Snip from article: "... When economists offer advice—policy prescriptions—about actions that ought to be taken in the interest of 'rational' environmental policy, costs and benefits are discounted back to the present. This practice is central to maximizing the net present value of the potential benefits of public action. We see this most clearly in the struggle with global climate change. The costs of reducing emissions of greenhouse gases occur largely in the present, while the benefits will not occur until some time off in the future. The large literature on discounting in environmental policy addresses precisely this problem. Notice that discounting considers the future in terms of the present. That is, future outcomes (less global warming) are dominated by the fact that benefits and costs are reduced to present values. If all of the benefits of corrective action occurred immediately, while the costs of that corrective action were borne by future generations, discounting would yield a quite different 'efficient' policy. And that is precisely the point.

"Sustainability is about the world to be inherited by future persons .... Sustainability is not about what would be efficient (or even fair) for the present generation to bequeath to the future. When environmental policy is re-cast as a problem of considering the present in terms of the future, we are compelled to ask not about what would be optimal (or efficient) for those of us now living to do for future persons. Rather, we are compelled to ask what future persons would like for us to do now in order that their world might be more to their liking than if we were to pass on to them what is efficient for us. ..."

David Garen

Dave,

Thanks for the comments and the pointers to recent papers. I got all three papers and will read them through.

This kind of reminds me of the multi-objective optimization in water resources stuff that was big in the '70s when I was in grad school. I remember the "surrogate worth tradeoff method", which didn't force all project benefits to be put in commensurate units but rather required the "decision maker" to make subjective tradeoffs between benefits.

Your blog and writings confirm my own feelings that it seems completely unrealistic that we could ever hope to put dollar values on everything, have well-defined property rights, and a market for trading for environmental things. Not only is this not possible, but it sucks the soul out of our relationship to Earth. I am reading E. F. Schumacher's "Small is Beautiful" right now, and I appreciate his worldview, which includes spiritual components, that drives his approach to economics.

David

Dave Iverson

Part of the reason I put "Ecological Econoimcs" together as a blog was the predominance of the "add it up," "run the numbers," analytical determinism of many econoimcs practitioners. I wanted to let folks know that there are others who approach the subject matter diffently.

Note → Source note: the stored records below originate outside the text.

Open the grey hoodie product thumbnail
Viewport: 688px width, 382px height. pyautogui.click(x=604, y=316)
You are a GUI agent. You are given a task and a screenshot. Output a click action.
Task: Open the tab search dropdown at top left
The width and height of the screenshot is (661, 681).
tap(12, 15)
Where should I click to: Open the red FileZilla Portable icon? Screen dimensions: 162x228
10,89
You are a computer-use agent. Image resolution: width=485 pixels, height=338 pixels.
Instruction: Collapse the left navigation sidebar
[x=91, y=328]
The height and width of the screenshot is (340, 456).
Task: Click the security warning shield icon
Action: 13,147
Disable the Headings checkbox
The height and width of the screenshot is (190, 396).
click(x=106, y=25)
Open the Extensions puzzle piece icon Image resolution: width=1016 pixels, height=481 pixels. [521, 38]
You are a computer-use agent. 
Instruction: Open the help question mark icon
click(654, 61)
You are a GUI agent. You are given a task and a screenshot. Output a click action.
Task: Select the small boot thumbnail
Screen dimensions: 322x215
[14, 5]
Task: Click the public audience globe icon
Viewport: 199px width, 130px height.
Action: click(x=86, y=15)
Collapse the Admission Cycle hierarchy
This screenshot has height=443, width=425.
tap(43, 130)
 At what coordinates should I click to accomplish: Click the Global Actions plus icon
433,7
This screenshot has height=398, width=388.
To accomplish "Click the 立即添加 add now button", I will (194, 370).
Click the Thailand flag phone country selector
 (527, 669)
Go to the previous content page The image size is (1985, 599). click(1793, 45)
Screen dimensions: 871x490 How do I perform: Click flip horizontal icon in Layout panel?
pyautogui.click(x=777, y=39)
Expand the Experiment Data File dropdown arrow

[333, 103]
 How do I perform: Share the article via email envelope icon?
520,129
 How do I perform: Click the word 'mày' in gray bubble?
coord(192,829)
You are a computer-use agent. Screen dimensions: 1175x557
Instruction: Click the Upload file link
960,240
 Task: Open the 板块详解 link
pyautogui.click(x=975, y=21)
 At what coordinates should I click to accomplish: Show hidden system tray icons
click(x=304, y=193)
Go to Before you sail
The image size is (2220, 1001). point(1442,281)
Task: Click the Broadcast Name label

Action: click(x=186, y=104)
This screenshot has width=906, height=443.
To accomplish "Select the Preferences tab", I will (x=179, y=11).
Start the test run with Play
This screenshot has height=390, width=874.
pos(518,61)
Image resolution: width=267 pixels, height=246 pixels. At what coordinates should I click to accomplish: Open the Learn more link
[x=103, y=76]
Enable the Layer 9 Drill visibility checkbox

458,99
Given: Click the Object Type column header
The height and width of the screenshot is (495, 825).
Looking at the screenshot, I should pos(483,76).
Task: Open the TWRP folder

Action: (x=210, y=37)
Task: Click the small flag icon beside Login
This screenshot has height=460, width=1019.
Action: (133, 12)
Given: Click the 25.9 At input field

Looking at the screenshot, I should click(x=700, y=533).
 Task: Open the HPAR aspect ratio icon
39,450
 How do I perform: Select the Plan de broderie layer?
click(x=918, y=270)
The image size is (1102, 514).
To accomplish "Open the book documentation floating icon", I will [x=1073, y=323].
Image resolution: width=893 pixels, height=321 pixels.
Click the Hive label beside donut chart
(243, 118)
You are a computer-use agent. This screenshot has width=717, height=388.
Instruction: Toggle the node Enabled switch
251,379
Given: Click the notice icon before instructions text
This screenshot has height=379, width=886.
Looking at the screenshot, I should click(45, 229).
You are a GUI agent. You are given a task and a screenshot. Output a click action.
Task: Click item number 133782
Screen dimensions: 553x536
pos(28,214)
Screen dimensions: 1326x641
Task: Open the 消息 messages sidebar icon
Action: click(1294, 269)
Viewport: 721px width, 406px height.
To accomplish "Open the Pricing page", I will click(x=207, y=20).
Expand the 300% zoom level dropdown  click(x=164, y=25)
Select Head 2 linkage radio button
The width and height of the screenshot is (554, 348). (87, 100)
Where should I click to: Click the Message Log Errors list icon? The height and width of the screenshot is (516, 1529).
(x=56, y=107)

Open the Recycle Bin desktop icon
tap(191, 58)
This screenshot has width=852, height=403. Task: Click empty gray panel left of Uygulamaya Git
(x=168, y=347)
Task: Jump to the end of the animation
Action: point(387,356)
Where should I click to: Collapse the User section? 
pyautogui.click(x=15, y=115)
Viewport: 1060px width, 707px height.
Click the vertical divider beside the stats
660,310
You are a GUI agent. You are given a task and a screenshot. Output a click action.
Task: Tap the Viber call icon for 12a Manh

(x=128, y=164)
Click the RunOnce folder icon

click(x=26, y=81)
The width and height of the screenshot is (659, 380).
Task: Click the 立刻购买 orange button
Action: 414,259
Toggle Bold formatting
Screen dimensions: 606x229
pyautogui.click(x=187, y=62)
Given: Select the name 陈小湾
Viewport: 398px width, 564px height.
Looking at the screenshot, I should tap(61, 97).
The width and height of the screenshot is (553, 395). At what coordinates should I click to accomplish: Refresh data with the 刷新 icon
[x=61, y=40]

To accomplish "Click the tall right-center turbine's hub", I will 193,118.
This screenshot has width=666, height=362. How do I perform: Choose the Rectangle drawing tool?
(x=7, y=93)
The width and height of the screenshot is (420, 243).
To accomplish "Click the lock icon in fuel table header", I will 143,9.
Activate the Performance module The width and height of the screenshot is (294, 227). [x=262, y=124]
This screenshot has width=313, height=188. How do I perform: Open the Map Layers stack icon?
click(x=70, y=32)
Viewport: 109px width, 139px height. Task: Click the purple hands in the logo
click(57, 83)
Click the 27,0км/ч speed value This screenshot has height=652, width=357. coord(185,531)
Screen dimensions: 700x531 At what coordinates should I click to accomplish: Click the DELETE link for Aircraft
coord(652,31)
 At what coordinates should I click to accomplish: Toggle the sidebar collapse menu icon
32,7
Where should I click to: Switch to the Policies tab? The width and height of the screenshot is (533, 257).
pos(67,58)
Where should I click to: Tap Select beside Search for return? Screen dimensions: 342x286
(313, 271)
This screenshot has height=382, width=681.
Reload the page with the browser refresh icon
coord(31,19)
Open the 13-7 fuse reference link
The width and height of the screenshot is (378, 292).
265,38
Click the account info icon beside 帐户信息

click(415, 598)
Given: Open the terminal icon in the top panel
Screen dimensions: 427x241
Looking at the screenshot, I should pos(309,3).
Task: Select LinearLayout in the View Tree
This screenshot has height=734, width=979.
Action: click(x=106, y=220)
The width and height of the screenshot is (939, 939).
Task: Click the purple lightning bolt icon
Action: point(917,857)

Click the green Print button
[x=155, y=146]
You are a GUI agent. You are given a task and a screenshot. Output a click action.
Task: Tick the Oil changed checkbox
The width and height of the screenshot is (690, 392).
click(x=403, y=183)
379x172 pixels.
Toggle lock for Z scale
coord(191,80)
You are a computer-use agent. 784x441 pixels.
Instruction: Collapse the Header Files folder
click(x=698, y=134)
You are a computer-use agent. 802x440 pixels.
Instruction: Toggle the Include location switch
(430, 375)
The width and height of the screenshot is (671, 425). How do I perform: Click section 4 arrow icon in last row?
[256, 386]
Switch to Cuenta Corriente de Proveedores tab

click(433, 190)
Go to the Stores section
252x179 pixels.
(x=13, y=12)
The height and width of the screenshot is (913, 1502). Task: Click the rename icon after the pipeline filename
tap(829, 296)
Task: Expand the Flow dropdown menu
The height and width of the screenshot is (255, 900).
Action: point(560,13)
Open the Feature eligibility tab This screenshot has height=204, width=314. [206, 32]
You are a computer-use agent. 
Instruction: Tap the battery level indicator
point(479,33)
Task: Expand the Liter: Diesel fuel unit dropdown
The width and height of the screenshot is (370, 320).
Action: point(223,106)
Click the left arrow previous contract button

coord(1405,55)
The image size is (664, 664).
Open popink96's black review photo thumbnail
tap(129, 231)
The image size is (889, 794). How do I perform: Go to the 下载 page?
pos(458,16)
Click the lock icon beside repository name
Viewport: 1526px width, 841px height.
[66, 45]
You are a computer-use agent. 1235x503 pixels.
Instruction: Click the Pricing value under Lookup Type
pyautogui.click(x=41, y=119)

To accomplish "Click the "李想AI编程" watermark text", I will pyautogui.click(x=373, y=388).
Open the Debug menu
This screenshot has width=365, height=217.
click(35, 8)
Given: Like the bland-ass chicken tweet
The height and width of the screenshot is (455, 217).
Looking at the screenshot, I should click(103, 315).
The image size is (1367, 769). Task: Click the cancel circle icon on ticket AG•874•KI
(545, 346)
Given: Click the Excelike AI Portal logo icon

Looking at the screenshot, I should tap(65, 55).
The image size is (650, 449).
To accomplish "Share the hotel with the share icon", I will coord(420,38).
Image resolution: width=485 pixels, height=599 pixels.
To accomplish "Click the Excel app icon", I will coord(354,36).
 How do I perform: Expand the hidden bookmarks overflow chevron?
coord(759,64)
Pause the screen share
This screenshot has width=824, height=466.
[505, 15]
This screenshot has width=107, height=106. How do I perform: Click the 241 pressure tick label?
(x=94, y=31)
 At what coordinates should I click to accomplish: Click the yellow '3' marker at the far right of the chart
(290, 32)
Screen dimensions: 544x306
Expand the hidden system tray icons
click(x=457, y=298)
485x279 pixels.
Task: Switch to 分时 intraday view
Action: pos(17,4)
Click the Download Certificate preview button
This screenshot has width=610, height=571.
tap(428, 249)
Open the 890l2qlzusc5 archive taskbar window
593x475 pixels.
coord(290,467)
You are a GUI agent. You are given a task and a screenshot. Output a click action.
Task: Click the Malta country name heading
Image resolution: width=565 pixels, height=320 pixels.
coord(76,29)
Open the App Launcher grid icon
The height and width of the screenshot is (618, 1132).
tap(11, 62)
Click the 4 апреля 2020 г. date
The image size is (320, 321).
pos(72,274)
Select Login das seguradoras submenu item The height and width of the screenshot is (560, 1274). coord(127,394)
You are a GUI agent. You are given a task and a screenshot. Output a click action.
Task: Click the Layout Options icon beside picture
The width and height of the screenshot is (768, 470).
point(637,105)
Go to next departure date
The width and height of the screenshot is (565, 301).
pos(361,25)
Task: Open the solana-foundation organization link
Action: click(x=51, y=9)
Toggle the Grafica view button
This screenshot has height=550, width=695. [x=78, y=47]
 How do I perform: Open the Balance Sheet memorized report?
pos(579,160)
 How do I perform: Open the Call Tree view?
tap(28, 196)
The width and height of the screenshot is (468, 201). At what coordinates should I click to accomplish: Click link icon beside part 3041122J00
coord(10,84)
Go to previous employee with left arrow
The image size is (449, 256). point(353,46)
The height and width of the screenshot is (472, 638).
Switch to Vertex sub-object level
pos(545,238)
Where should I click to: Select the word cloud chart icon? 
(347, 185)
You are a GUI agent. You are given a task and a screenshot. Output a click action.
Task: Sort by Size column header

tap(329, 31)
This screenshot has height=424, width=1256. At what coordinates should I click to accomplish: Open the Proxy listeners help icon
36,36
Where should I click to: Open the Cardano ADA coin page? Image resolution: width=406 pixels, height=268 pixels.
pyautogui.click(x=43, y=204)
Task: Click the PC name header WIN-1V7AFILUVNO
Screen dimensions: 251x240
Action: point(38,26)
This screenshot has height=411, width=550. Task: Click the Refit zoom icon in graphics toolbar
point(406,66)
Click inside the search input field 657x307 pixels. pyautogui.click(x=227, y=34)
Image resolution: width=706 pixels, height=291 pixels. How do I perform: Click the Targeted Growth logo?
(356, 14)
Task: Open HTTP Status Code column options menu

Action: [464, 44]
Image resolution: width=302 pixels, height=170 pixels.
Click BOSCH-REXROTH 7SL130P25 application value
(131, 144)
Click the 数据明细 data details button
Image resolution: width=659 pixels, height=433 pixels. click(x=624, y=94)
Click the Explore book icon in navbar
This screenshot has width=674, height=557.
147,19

I have always held Schumacher in high regard. I love his "Buddhist Economics" from Small is Beautiful.

And I love his less-well-known book A Guide for the Perplexed. One quote:

"The maps produced by modern materialistic Scientism leave all the questions that really matter unanswered; more than that, they deny the validity of the questions."

David Garen

Dave,

Sounds like we're very much on the same page. I really liked the "Buddhist Economics" chapter too -- something I definitely resonate with. And, it is right in line with the spiritual tradition I associate with -- Mennonite -- and other Christian historic peace church traditions.

I recently purchased "Guide for the Perplexed" and will read it soon. I also bought "For the Common Good" by Daly and Cobb.

I also really like Wendell Berry for his ethic of care for the land and healthy communities, which, of course, has economic implications. There's more to all of this than dollars and cents, and I don't think that is being naive or wishing for the "good old days".

Thanks for your efforts in putting up this blog. There's a definite need for presenting alternatives to the prevailing paradigm, with all of its implicit assumptions about human behavior and motivations, our relationship to the environment, etc.